• ACTIVITY:
Print the listing in full, exactly as it stands.

PROVIDED DATA START

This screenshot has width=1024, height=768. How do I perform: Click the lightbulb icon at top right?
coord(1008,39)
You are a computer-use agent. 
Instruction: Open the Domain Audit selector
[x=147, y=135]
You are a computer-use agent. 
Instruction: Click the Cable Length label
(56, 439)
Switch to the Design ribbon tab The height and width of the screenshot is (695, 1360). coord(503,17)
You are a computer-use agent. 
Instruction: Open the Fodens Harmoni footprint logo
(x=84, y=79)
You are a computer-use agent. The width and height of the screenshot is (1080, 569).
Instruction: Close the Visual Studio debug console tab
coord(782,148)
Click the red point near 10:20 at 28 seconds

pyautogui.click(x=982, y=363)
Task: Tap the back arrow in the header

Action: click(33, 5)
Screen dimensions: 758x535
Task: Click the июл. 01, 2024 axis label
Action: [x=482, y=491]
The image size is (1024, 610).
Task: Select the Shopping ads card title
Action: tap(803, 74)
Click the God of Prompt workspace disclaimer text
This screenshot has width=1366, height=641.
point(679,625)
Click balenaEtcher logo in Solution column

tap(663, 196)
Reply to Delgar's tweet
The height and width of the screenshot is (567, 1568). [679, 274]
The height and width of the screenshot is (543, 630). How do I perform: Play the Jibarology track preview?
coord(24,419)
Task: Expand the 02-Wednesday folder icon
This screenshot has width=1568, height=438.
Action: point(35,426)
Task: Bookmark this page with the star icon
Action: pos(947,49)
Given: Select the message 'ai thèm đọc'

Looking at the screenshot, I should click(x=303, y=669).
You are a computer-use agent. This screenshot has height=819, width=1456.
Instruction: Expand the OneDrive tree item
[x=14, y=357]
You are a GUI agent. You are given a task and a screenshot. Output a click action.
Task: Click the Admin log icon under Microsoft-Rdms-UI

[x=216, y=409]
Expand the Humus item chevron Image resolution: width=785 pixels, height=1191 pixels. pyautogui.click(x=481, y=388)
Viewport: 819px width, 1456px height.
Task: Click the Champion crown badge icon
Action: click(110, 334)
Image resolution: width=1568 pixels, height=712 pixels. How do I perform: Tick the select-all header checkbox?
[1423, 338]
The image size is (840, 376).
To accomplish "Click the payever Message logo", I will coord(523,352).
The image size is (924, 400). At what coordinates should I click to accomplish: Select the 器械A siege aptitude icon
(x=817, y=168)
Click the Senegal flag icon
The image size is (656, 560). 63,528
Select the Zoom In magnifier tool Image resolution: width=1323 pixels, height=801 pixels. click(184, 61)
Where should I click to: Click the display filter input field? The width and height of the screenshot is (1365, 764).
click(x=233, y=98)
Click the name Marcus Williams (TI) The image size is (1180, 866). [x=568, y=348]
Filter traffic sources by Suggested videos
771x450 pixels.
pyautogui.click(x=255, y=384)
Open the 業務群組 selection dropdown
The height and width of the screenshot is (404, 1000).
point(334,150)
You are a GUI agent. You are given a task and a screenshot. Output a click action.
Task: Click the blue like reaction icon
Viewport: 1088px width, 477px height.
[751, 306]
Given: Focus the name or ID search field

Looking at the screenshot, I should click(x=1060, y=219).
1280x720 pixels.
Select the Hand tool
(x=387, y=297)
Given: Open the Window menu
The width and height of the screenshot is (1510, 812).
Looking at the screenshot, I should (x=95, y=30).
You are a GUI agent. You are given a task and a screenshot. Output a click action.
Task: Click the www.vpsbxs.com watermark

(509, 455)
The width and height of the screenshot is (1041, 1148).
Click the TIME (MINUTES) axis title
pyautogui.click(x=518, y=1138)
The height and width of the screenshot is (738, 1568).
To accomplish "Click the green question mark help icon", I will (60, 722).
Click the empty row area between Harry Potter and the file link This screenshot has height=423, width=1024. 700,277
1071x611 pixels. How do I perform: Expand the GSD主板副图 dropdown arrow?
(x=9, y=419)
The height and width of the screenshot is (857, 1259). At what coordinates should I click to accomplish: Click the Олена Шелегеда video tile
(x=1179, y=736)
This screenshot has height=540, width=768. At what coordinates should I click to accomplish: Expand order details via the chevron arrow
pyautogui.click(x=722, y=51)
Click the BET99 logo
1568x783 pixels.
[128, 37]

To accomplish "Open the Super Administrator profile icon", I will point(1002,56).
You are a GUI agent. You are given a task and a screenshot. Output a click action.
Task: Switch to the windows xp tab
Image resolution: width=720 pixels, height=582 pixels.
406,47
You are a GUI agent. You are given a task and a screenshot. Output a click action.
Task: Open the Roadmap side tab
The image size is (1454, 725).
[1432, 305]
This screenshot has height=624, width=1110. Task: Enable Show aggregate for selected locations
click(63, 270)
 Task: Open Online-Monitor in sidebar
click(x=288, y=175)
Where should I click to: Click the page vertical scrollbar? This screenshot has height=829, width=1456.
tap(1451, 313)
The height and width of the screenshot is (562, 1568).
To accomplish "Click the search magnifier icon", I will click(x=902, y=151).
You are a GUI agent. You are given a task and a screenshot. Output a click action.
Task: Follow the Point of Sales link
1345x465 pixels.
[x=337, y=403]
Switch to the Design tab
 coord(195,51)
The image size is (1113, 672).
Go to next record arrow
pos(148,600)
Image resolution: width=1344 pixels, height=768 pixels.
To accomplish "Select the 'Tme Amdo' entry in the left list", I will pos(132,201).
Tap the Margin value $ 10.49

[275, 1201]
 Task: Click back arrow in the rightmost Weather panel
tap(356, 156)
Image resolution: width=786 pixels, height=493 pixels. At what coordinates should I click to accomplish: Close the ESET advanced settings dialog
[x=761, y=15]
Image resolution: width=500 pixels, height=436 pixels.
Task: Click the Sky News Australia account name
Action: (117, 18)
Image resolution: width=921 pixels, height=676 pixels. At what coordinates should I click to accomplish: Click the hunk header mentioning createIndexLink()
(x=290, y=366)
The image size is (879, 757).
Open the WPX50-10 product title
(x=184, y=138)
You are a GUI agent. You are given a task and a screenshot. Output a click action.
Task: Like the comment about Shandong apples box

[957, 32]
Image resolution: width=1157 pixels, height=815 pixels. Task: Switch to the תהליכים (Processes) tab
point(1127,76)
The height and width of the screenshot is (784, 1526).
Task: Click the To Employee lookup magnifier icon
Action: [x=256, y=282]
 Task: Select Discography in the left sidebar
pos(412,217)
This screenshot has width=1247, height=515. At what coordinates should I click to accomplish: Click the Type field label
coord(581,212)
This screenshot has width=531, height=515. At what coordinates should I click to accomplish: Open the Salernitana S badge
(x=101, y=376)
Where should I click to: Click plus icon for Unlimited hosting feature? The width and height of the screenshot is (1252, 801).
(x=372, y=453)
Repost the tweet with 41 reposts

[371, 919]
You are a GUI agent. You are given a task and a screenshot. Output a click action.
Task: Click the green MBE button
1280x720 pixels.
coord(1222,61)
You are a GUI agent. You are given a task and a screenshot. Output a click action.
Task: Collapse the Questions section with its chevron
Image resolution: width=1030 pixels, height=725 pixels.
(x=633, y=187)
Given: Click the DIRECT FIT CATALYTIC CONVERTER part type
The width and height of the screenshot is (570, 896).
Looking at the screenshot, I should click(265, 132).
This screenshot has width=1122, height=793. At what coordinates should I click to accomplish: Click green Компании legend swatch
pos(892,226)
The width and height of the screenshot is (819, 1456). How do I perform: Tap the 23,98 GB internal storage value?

PROVIDED DATA END

• YOUR SOLUTION:
This screenshot has width=1024, height=768. How do I perform: Click the lightbulb icon at top right?
coord(1008,39)
You are a computer-use agent. 
Instruction: Open the Domain Audit selector
[x=147, y=135]
You are a computer-use agent. 
Instruction: Click the Cable Length label
(56, 439)
Switch to the Design ribbon tab The height and width of the screenshot is (695, 1360). coord(503,17)
You are a computer-use agent. 
Instruction: Open the Fodens Harmoni footprint logo
(x=84, y=79)
You are a computer-use agent. The width and height of the screenshot is (1080, 569).
Instruction: Close the Visual Studio debug console tab
coord(782,148)
Click the red point near 10:20 at 28 seconds

pyautogui.click(x=982, y=363)
Task: Tap the back arrow in the header

Action: click(33, 5)
Screen dimensions: 758x535
Task: Click the июл. 01, 2024 axis label
Action: [x=482, y=491]
The image size is (1024, 610).
Task: Select the Shopping ads card title
Action: tap(803, 74)
Click the God of Prompt workspace disclaimer text
This screenshot has width=1366, height=641.
point(679,625)
Click balenaEtcher logo in Solution column

tap(663, 196)
Reply to Delgar's tweet
The height and width of the screenshot is (567, 1568). [679, 274]
The height and width of the screenshot is (543, 630). How do I perform: Play the Jibarology track preview?
coord(24,419)
Task: Expand the 02-Wednesday folder icon
This screenshot has width=1568, height=438.
Action: point(35,426)
Task: Bookmark this page with the star icon
Action: pos(947,49)
Given: Select the message 'ai thèm đọc'

Looking at the screenshot, I should click(x=303, y=669).
You are a computer-use agent. This screenshot has height=819, width=1456.
Instruction: Expand the OneDrive tree item
[x=14, y=357]
You are a GUI agent. You are given a task and a screenshot. Output a click action.
Task: Click the Admin log icon under Microsoft-Rdms-UI

[x=216, y=409]
Expand the Humus item chevron Image resolution: width=785 pixels, height=1191 pixels. pyautogui.click(x=481, y=388)
Viewport: 819px width, 1456px height.
Task: Click the Champion crown badge icon
Action: click(110, 334)
Image resolution: width=1568 pixels, height=712 pixels. How do I perform: Tick the select-all header checkbox?
[1423, 338]
The image size is (840, 376).
To accomplish "Click the payever Message logo", I will coord(523,352).
The image size is (924, 400). At what coordinates should I click to accomplish: Select the 器械A siege aptitude icon
(x=817, y=168)
Click the Senegal flag icon
The image size is (656, 560). 63,528
Select the Zoom In magnifier tool Image resolution: width=1323 pixels, height=801 pixels. click(184, 61)
Where should I click to: Click the display filter input field? The width and height of the screenshot is (1365, 764).
click(x=233, y=98)
Click the name Marcus Williams (TI) The image size is (1180, 866). [x=568, y=348]
Filter traffic sources by Suggested videos
771x450 pixels.
pyautogui.click(x=255, y=384)
Open the 業務群組 selection dropdown
The height and width of the screenshot is (404, 1000).
point(334,150)
You are a GUI agent. You are given a task and a screenshot. Output a click action.
Task: Click the blue like reaction icon
Viewport: 1088px width, 477px height.
[751, 306]
Given: Focus the name or ID search field

Looking at the screenshot, I should click(x=1060, y=219).
1280x720 pixels.
Select the Hand tool
(x=387, y=297)
Given: Open the Window menu
The width and height of the screenshot is (1510, 812).
Looking at the screenshot, I should (x=95, y=30).
You are a GUI agent. You are given a task and a screenshot. Output a click action.
Task: Click the www.vpsbxs.com watermark

(509, 455)
The width and height of the screenshot is (1041, 1148).
Click the TIME (MINUTES) axis title
pyautogui.click(x=518, y=1138)
The height and width of the screenshot is (738, 1568).
To accomplish "Click the green question mark help icon", I will (60, 722).
Click the empty row area between Harry Potter and the file link This screenshot has height=423, width=1024. 700,277
1071x611 pixels. How do I perform: Expand the GSD主板副图 dropdown arrow?
(x=9, y=419)
The height and width of the screenshot is (857, 1259). At what coordinates should I click to accomplish: Click the Олена Шелегеда video tile
(x=1179, y=736)
This screenshot has height=540, width=768. At what coordinates should I click to accomplish: Expand order details via the chevron arrow
pyautogui.click(x=722, y=51)
Click the BET99 logo
1568x783 pixels.
[128, 37]

To accomplish "Open the Super Administrator profile icon", I will point(1002,56).
You are a GUI agent. You are given a task and a screenshot. Output a click action.
Task: Switch to the windows xp tab
Image resolution: width=720 pixels, height=582 pixels.
406,47
You are a GUI agent. You are given a task and a screenshot. Output a click action.
Task: Open the Roadmap side tab
The image size is (1454, 725).
[1432, 305]
This screenshot has height=624, width=1110. Task: Enable Show aggregate for selected locations
click(63, 270)
 Task: Open Online-Monitor in sidebar
click(x=288, y=175)
Where should I click to: Click the page vertical scrollbar? This screenshot has height=829, width=1456.
tap(1451, 313)
The height and width of the screenshot is (562, 1568).
To accomplish "Click the search magnifier icon", I will click(x=902, y=151).
You are a GUI agent. You are given a task and a screenshot. Output a click action.
Task: Follow the Point of Sales link
1345x465 pixels.
[x=337, y=403]
Switch to the Design tab
 coord(195,51)
The image size is (1113, 672).
Go to next record arrow
pos(148,600)
Image resolution: width=1344 pixels, height=768 pixels.
To accomplish "Select the 'Tme Amdo' entry in the left list", I will pos(132,201).
Tap the Margin value $ 10.49

[275, 1201]
 Task: Click back arrow in the rightmost Weather panel
tap(356, 156)
Image resolution: width=786 pixels, height=493 pixels. At what coordinates should I click to accomplish: Close the ESET advanced settings dialog
[x=761, y=15]
Image resolution: width=500 pixels, height=436 pixels.
Task: Click the Sky News Australia account name
Action: (117, 18)
Image resolution: width=921 pixels, height=676 pixels. At what coordinates should I click to accomplish: Click the hunk header mentioning createIndexLink()
(x=290, y=366)
The image size is (879, 757).
Open the WPX50-10 product title
(x=184, y=138)
You are a GUI agent. You are given a task and a screenshot. Output a click action.
Task: Like the comment about Shandong apples box

[957, 32]
Image resolution: width=1157 pixels, height=815 pixels. Task: Switch to the תהליכים (Processes) tab
point(1127,76)
The height and width of the screenshot is (784, 1526).
Task: Click the To Employee lookup magnifier icon
Action: [x=256, y=282]
 Task: Select Discography in the left sidebar
pos(412,217)
This screenshot has width=1247, height=515. At what coordinates should I click to accomplish: Click the Type field label
coord(581,212)
This screenshot has width=531, height=515. At what coordinates should I click to accomplish: Open the Salernitana S badge
(x=101, y=376)
Where should I click to: Click plus icon for Unlimited hosting feature? The width and height of the screenshot is (1252, 801).
(x=372, y=453)
Repost the tweet with 41 reposts

[371, 919]
You are a GUI agent. You are given a task and a screenshot. Output a click action.
Task: Click the green MBE button
1280x720 pixels.
coord(1222,61)
You are a GUI agent. You are given a task and a screenshot. Output a click action.
Task: Collapse the Questions section with its chevron
Image resolution: width=1030 pixels, height=725 pixels.
(x=633, y=187)
Given: Click the DIRECT FIT CATALYTIC CONVERTER part type
The width and height of the screenshot is (570, 896).
Looking at the screenshot, I should click(265, 132).
This screenshot has width=1122, height=793. At what coordinates should I click to accomplish: Click green Компании legend swatch
pos(892,226)
The width and height of the screenshot is (819, 1456). How do I perform: Tap the 23,98 GB internal storage value?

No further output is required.